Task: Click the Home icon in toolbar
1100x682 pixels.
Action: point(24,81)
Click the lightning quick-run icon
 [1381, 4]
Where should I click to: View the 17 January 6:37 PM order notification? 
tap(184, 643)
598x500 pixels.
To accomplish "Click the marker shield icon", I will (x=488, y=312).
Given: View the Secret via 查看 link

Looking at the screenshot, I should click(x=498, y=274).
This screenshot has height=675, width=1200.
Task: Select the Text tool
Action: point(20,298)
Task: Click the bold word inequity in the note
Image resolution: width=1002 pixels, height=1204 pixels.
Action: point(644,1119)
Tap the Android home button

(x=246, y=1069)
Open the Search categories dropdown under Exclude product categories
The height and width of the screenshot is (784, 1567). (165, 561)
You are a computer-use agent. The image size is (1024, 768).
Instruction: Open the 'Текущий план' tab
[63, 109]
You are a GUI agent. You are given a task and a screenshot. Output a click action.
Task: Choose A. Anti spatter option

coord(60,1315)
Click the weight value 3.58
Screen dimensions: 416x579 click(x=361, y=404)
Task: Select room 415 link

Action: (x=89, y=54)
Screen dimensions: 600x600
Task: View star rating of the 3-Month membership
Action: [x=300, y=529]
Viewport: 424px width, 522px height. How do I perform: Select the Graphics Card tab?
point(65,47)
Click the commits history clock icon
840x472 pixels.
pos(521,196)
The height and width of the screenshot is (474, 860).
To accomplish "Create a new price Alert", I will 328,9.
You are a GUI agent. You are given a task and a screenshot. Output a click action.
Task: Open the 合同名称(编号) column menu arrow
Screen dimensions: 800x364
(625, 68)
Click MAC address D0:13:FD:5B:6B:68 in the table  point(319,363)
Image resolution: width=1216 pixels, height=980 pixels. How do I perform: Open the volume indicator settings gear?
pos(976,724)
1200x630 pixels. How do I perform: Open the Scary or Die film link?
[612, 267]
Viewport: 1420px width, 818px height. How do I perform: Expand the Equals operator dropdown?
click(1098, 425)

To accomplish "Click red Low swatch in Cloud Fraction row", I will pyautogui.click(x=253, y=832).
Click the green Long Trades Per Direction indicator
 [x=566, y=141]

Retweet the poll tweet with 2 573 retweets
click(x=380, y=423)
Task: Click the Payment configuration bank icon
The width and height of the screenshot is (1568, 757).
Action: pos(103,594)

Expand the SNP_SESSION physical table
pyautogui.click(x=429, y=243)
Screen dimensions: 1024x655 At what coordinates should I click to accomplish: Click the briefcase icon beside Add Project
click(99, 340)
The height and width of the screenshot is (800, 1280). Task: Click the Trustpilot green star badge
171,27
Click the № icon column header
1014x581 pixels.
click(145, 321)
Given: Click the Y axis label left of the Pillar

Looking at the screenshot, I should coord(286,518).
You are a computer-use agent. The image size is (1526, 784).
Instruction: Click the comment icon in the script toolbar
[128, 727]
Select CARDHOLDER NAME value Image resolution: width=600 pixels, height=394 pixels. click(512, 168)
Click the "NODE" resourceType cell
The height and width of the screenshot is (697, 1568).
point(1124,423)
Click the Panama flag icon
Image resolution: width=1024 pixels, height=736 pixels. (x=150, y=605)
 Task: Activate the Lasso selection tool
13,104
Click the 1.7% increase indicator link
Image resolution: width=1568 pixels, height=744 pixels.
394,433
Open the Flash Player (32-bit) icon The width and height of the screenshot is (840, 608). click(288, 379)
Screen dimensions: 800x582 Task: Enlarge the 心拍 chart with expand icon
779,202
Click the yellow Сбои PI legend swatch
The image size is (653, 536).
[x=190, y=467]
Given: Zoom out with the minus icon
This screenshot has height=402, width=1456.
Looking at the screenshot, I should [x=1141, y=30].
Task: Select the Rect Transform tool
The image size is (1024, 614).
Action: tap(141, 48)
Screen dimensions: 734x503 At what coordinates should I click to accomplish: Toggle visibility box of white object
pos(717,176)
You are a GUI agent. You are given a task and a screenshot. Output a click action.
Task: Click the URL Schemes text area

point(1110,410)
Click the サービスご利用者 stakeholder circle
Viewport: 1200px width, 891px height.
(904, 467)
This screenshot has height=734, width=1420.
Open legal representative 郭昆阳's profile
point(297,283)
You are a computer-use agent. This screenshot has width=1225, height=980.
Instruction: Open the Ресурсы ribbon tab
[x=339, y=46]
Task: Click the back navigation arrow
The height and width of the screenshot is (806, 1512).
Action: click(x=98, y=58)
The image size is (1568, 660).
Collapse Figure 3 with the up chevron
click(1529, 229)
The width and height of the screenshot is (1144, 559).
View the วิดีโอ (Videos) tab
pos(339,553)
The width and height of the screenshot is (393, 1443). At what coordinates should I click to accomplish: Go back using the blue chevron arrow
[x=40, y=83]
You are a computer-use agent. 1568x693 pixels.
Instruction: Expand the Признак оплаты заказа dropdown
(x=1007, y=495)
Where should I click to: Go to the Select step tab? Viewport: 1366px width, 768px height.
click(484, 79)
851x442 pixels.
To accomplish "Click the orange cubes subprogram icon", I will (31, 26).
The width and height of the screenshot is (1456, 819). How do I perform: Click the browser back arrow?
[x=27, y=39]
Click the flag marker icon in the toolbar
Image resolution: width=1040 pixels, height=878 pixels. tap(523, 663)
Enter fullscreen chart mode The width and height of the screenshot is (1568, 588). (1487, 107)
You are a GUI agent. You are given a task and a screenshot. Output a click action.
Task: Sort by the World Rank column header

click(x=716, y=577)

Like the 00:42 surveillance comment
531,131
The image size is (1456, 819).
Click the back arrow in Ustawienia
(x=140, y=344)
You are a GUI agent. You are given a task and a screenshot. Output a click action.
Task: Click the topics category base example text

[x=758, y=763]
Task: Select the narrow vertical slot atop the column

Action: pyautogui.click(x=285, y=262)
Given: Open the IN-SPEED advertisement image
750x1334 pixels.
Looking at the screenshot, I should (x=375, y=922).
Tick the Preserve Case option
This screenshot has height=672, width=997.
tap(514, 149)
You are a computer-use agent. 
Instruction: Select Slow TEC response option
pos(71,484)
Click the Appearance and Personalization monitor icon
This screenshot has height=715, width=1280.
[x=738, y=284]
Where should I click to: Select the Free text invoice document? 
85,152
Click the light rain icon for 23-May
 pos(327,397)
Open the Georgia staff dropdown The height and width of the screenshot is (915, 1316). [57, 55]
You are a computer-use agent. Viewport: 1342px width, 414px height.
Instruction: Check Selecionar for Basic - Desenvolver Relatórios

◆ SHORT EXERCISE: Copy all of the entries above word for word, keeping every line unchanged.

◆ TASK RESULT:
Task: Click the Home icon in toolbar
1100x682 pixels.
Action: point(24,81)
Click the lightning quick-run icon
 [1381, 4]
Where should I click to: View the 17 January 6:37 PM order notification? 
tap(184, 643)
598x500 pixels.
To accomplish "Click the marker shield icon", I will (x=488, y=312).
Given: View the Secret via 查看 link

Looking at the screenshot, I should click(x=498, y=274).
This screenshot has height=675, width=1200.
Task: Select the Text tool
Action: point(20,298)
Task: Click the bold word inequity in the note
Image resolution: width=1002 pixels, height=1204 pixels.
Action: point(644,1119)
Tap the Android home button

(x=246, y=1069)
Open the Search categories dropdown under Exclude product categories
The height and width of the screenshot is (784, 1567). (165, 561)
You are a computer-use agent. The image size is (1024, 768).
Instruction: Open the 'Текущий план' tab
[63, 109]
You are a GUI agent. You are given a task and a screenshot. Output a click action.
Task: Choose A. Anti spatter option

coord(60,1315)
Click the weight value 3.58
Screen dimensions: 416x579 click(x=361, y=404)
Task: Select room 415 link

Action: (x=89, y=54)
Screen dimensions: 600x600
Task: View star rating of the 3-Month membership
Action: [x=300, y=529]
Viewport: 424px width, 522px height. How do I perform: Select the Graphics Card tab?
point(65,47)
Click the commits history clock icon
840x472 pixels.
pos(521,196)
The height and width of the screenshot is (474, 860).
To accomplish "Create a new price Alert", I will 328,9.
You are a GUI agent. You are given a task and a screenshot. Output a click action.
Task: Open the 合同名称(编号) column menu arrow
Screen dimensions: 800x364
(625, 68)
Click MAC address D0:13:FD:5B:6B:68 in the table  point(319,363)
Image resolution: width=1216 pixels, height=980 pixels. How do I perform: Open the volume indicator settings gear?
pos(976,724)
1200x630 pixels. How do I perform: Open the Scary or Die film link?
[612, 267]
Viewport: 1420px width, 818px height. How do I perform: Expand the Equals operator dropdown?
click(1098, 425)

To accomplish "Click red Low swatch in Cloud Fraction row", I will pyautogui.click(x=253, y=832).
Click the green Long Trades Per Direction indicator
 [x=566, y=141]

Retweet the poll tweet with 2 573 retweets
click(x=380, y=423)
Task: Click the Payment configuration bank icon
The width and height of the screenshot is (1568, 757).
Action: pos(103,594)

Expand the SNP_SESSION physical table
pyautogui.click(x=429, y=243)
Screen dimensions: 1024x655 At what coordinates should I click to accomplish: Click the briefcase icon beside Add Project
click(99, 340)
The height and width of the screenshot is (800, 1280). Task: Click the Trustpilot green star badge
171,27
Click the № icon column header
1014x581 pixels.
click(145, 321)
Given: Click the Y axis label left of the Pillar

Looking at the screenshot, I should coord(286,518).
You are a computer-use agent. The image size is (1526, 784).
Instruction: Click the comment icon in the script toolbar
[128, 727]
Select CARDHOLDER NAME value Image resolution: width=600 pixels, height=394 pixels. click(512, 168)
Click the "NODE" resourceType cell
The height and width of the screenshot is (697, 1568).
point(1124,423)
Click the Panama flag icon
Image resolution: width=1024 pixels, height=736 pixels. (x=150, y=605)
 Task: Activate the Lasso selection tool
13,104
Click the 1.7% increase indicator link
Image resolution: width=1568 pixels, height=744 pixels.
394,433
Open the Flash Player (32-bit) icon The width and height of the screenshot is (840, 608). click(288, 379)
Screen dimensions: 800x582 Task: Enlarge the 心拍 chart with expand icon
779,202
Click the yellow Сбои PI legend swatch
The image size is (653, 536).
[x=190, y=467]
Given: Zoom out with the minus icon
This screenshot has height=402, width=1456.
Looking at the screenshot, I should [x=1141, y=30].
Task: Select the Rect Transform tool
The image size is (1024, 614).
Action: tap(141, 48)
Screen dimensions: 734x503 At what coordinates should I click to accomplish: Toggle visibility box of white object
pos(717,176)
You are a GUI agent. You are given a task and a screenshot. Output a click action.
Task: Click the URL Schemes text area

point(1110,410)
Click the サービスご利用者 stakeholder circle
Viewport: 1200px width, 891px height.
(904, 467)
This screenshot has height=734, width=1420.
Open legal representative 郭昆阳's profile
point(297,283)
You are a computer-use agent. This screenshot has width=1225, height=980.
Instruction: Open the Ресурсы ribbon tab
[x=339, y=46]
Task: Click the back navigation arrow
The height and width of the screenshot is (806, 1512).
Action: click(x=98, y=58)
The image size is (1568, 660).
Collapse Figure 3 with the up chevron
click(1529, 229)
The width and height of the screenshot is (1144, 559).
View the วิดีโอ (Videos) tab
pos(339,553)
The width and height of the screenshot is (393, 1443). At what coordinates should I click to accomplish: Go back using the blue chevron arrow
[x=40, y=83]
You are a computer-use agent. 1568x693 pixels.
Instruction: Expand the Признак оплаты заказа dropdown
(x=1007, y=495)
Where should I click to: Go to the Select step tab? Viewport: 1366px width, 768px height.
click(484, 79)
851x442 pixels.
To accomplish "Click the orange cubes subprogram icon", I will (31, 26).
The width and height of the screenshot is (1456, 819). How do I perform: Click the browser back arrow?
[x=27, y=39]
Click the flag marker icon in the toolbar
Image resolution: width=1040 pixels, height=878 pixels. tap(523, 663)
Enter fullscreen chart mode The width and height of the screenshot is (1568, 588). (1487, 107)
You are a GUI agent. You are given a task and a screenshot. Output a click action.
Task: Sort by the World Rank column header

click(x=716, y=577)

Like the 00:42 surveillance comment
531,131
The image size is (1456, 819).
Click the back arrow in Ustawienia
(x=140, y=344)
You are a GUI agent. You are given a task and a screenshot. Output a click action.
Task: Click the topics category base example text

[x=758, y=763]
Task: Select the narrow vertical slot atop the column

Action: pyautogui.click(x=285, y=262)
Given: Open the IN-SPEED advertisement image
750x1334 pixels.
Looking at the screenshot, I should (x=375, y=922).
Tick the Preserve Case option
This screenshot has height=672, width=997.
tap(514, 149)
You are a computer-use agent. 
Instruction: Select Slow TEC response option
pos(71,484)
Click the Appearance and Personalization monitor icon
This screenshot has height=715, width=1280.
[x=738, y=284]
Where should I click to: Select the Free text invoice document? 
85,152
Click the light rain icon for 23-May
 pos(327,397)
Open the Georgia staff dropdown The height and width of the screenshot is (915, 1316). [57, 55]
You are a computer-use agent. Viewport: 1342px width, 414px height.
Instruction: Check Selecionar for Basic - Desenvolver Relatórios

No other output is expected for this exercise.